Now here we sit and share, one month of yoga teacher training ahead. It is strange to be so vocal about such personal experiences with people I have only known for an hour. But within a few weeks we will all be bound by an invisible connection, one tied with Atlantic swims, garden-grown foods, intimate conversations and hours of journaling.
On returning home from Ireland, I delighted in starting to teach my own classes. Thriving in a newfound confidence and my relearning of what mindfulness truly is. Though little did I know, this joy was to be cut short, for something was brewing, something nobody would have predicted.
What felt like overnight, a global pandemic shut down the world. Enforced isolations, conspiracies and a wave of fear and unknown blanketed the globe. Routines changed, group gatherings halted, and eventually my own personal yoga practise began to cease.
Occasionally, I’d do a long sweaty class on YouTube. But I would skip savasana. Unable to keep my mind and body still, conscious of 'more important tasks'.
Any sense of routine and regularity had dissolved. Unnecessary late nights combined with uncomfortably lazy mornings, the kind that leave you drowsy for the rest of the day. Gradually the haze of anxiety started to seep back in, until the panic returned worse than ever I had known. This time, manifesting as an unfamiliar dread of going to sleep. The unknown of surrendering to the unconscious became overwhelming. I knew I was holding on, trying to be in control, when really all I needed to do is stop fighting the feeling, accept, release and let go.
Now I am here. A cup of tea steaming beside me, a warm marmalade cat curled against my thigh, and a candle burning down to a waxy mess on the table. Twenty twenty-two. I like that number.

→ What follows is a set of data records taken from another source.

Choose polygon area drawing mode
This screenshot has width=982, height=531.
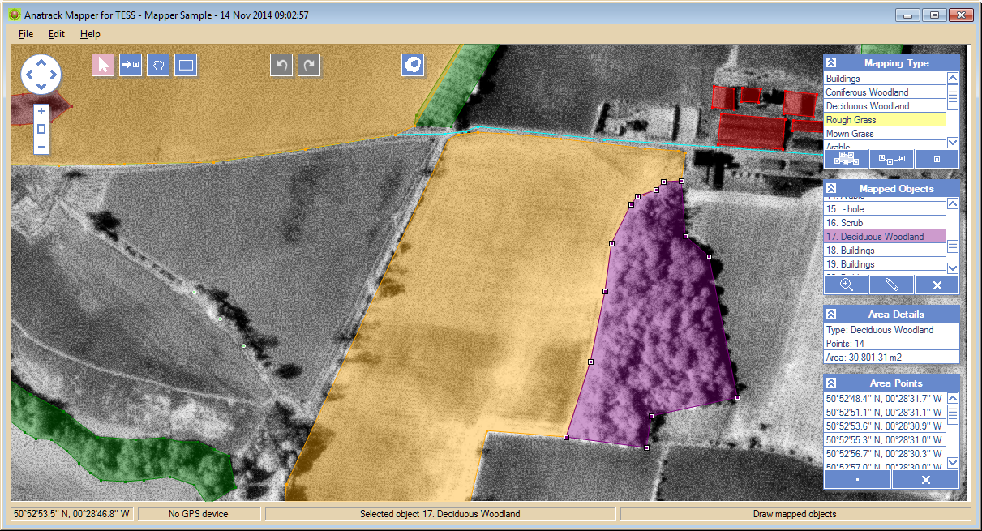tap(846, 159)
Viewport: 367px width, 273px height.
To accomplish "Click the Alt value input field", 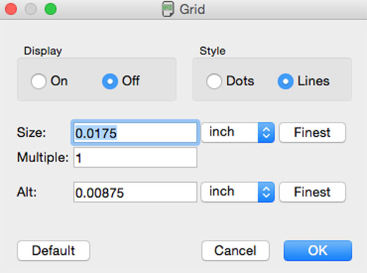I will click(135, 192).
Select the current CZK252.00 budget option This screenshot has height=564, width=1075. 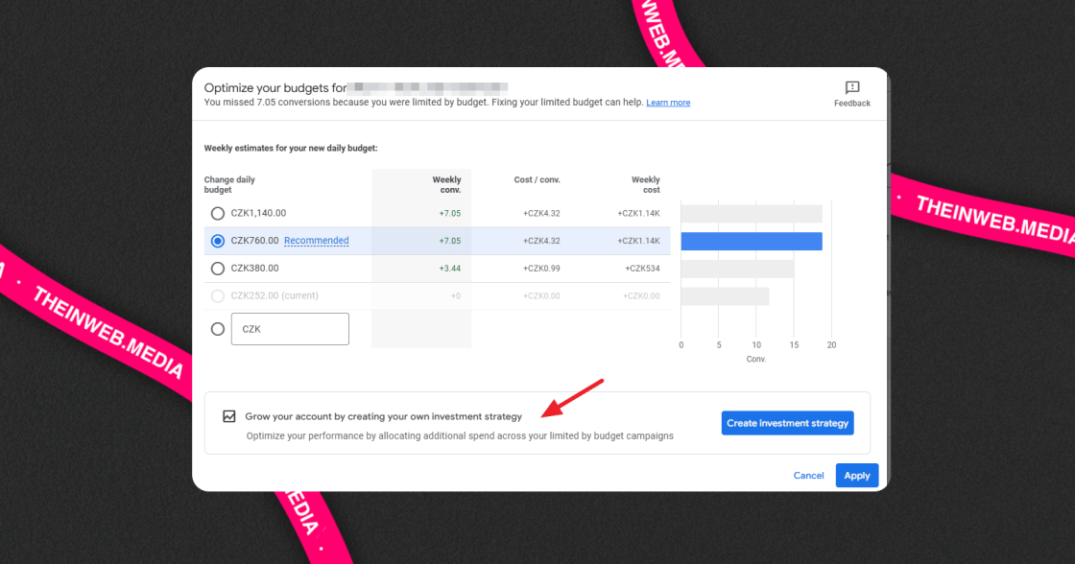217,295
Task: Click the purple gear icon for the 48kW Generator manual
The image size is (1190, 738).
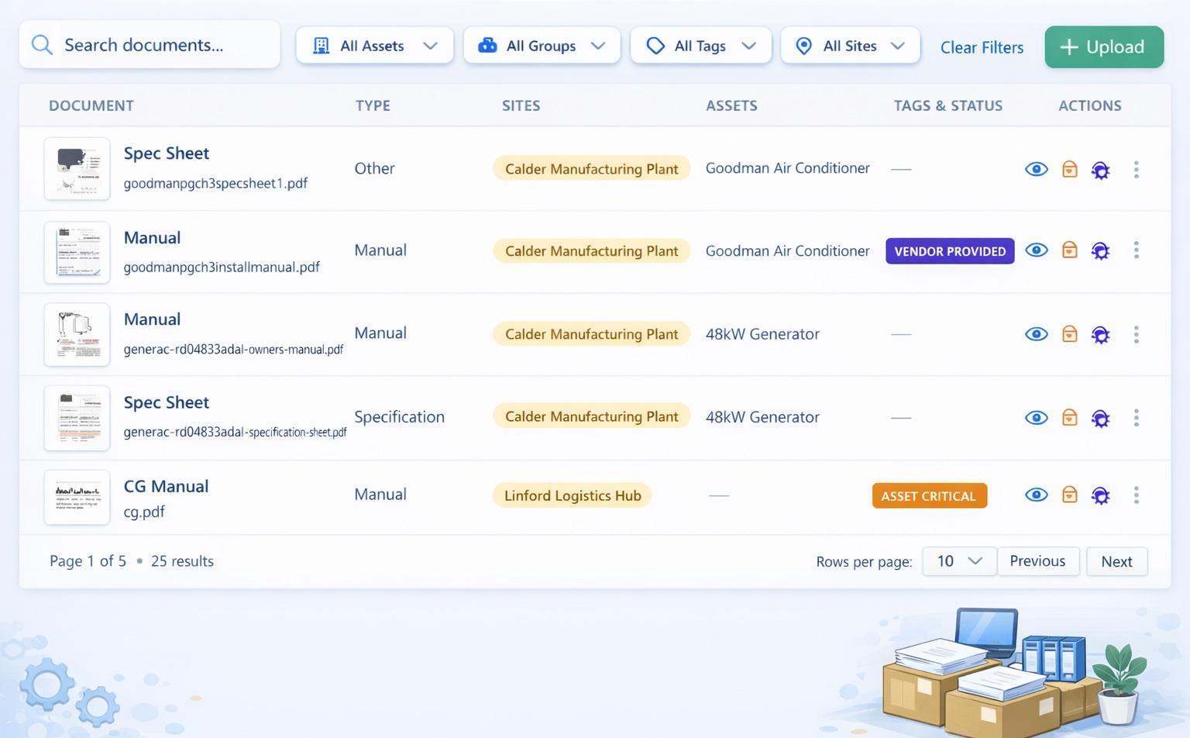Action: tap(1100, 334)
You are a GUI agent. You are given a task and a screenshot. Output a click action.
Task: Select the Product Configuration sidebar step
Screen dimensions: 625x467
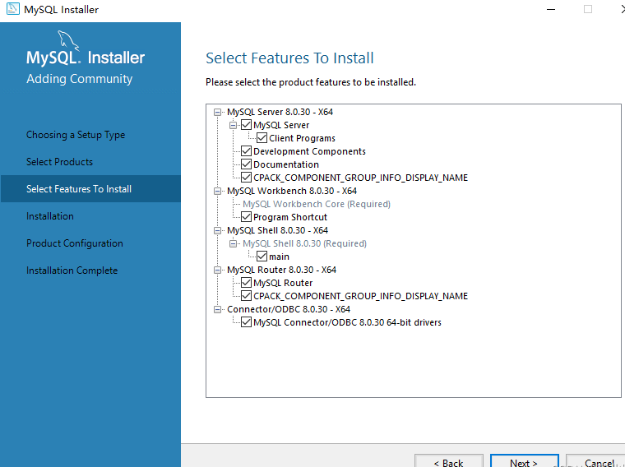pos(75,243)
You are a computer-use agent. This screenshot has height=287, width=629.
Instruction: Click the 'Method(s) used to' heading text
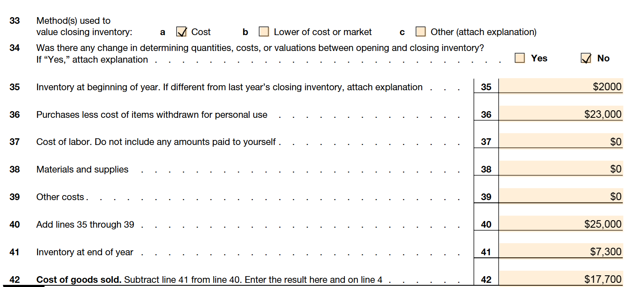[x=74, y=20]
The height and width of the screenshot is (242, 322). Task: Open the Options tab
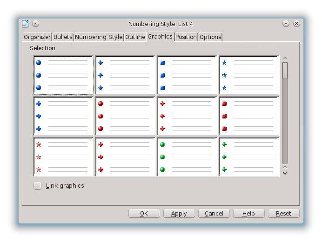tap(210, 37)
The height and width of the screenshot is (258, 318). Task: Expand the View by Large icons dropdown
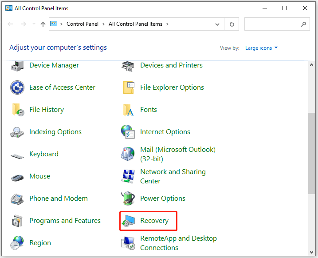[x=261, y=48]
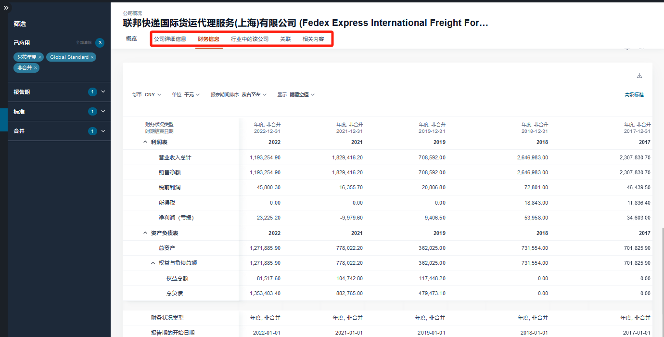Screen dimensions: 664x337
Task: Switch to the 公司详细信息 tab
Action: 170,39
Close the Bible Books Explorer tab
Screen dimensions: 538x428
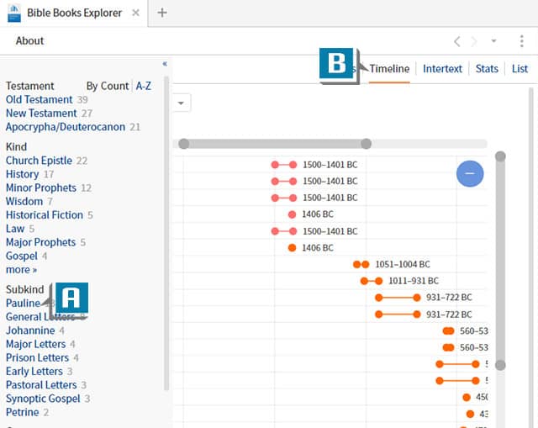(136, 13)
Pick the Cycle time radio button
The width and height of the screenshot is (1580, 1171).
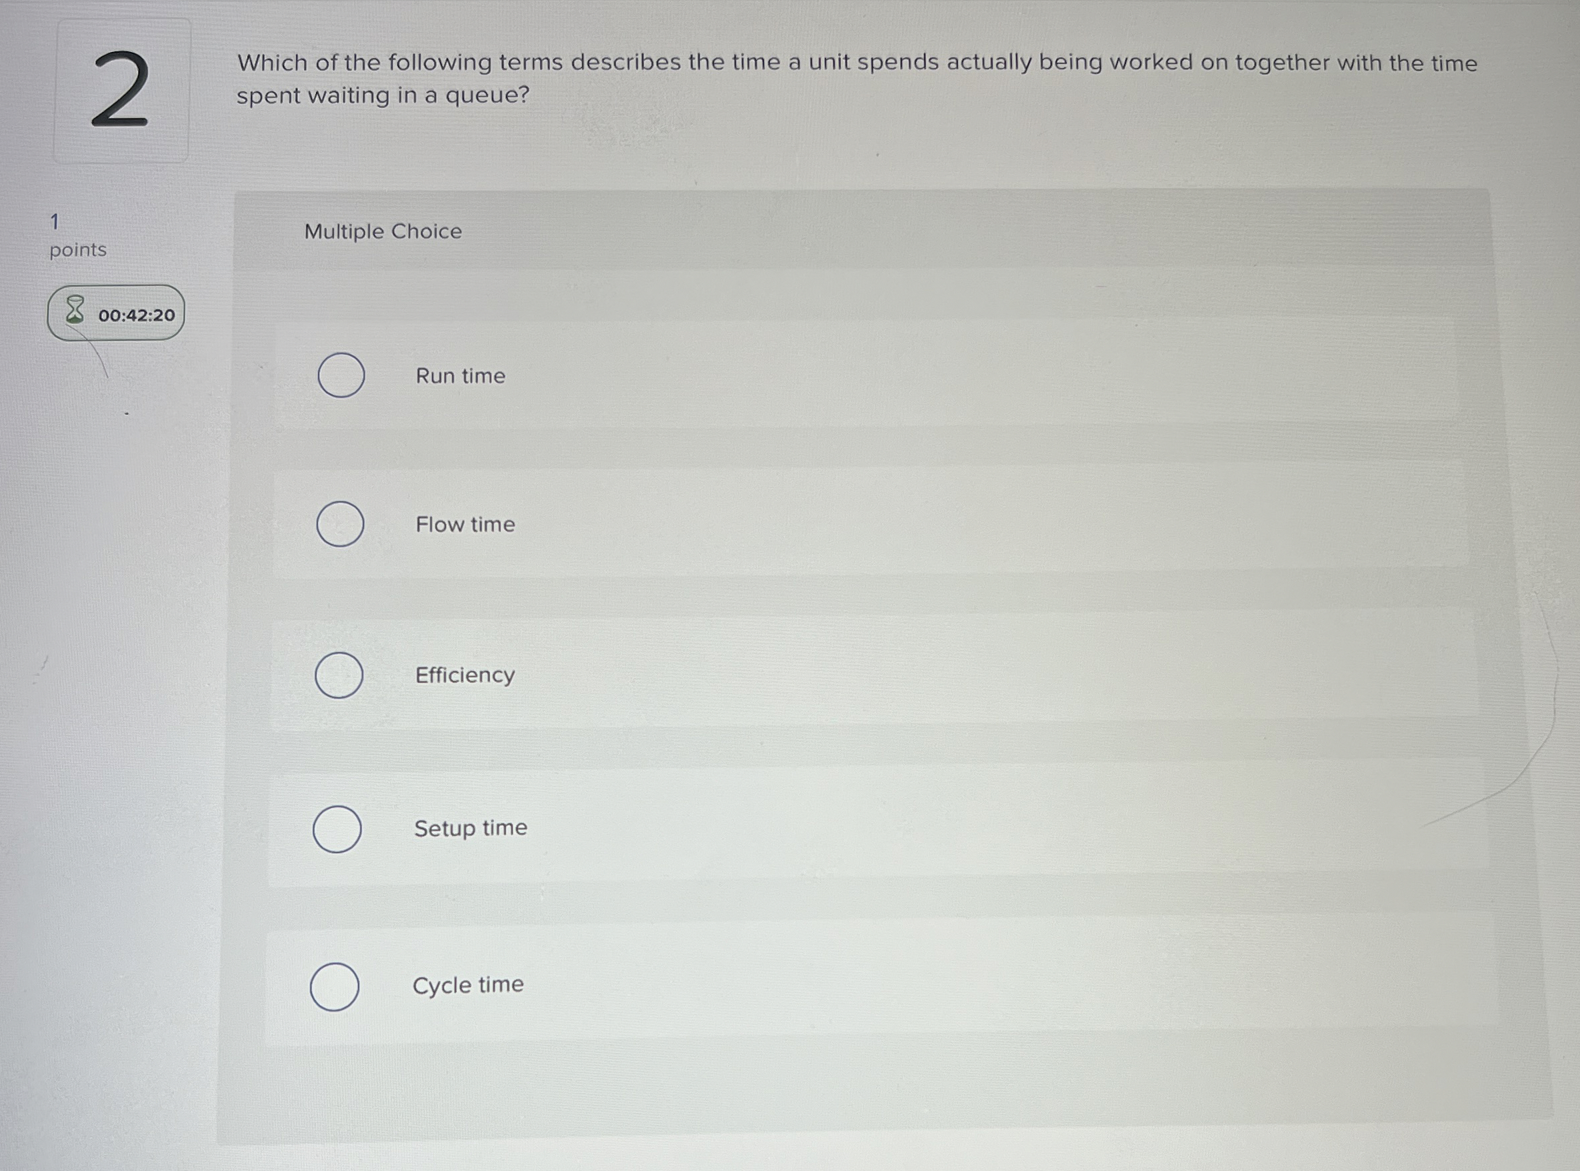(x=335, y=986)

My resolution for this year is to return.
Return to calm.
Return to balance.
Shake off the all-or-nothing attitude that I’ve drowned in over the last two years and return to my yoga practise. Return to acceptance. Allow those days where I don’t manage, to not be perceived as failure. Return to the nurture of slowing down. Return to my body’s rightful state of calm. But mostly, I will endeavour to return to ending my practise as I was taught all those years ago, with savasana.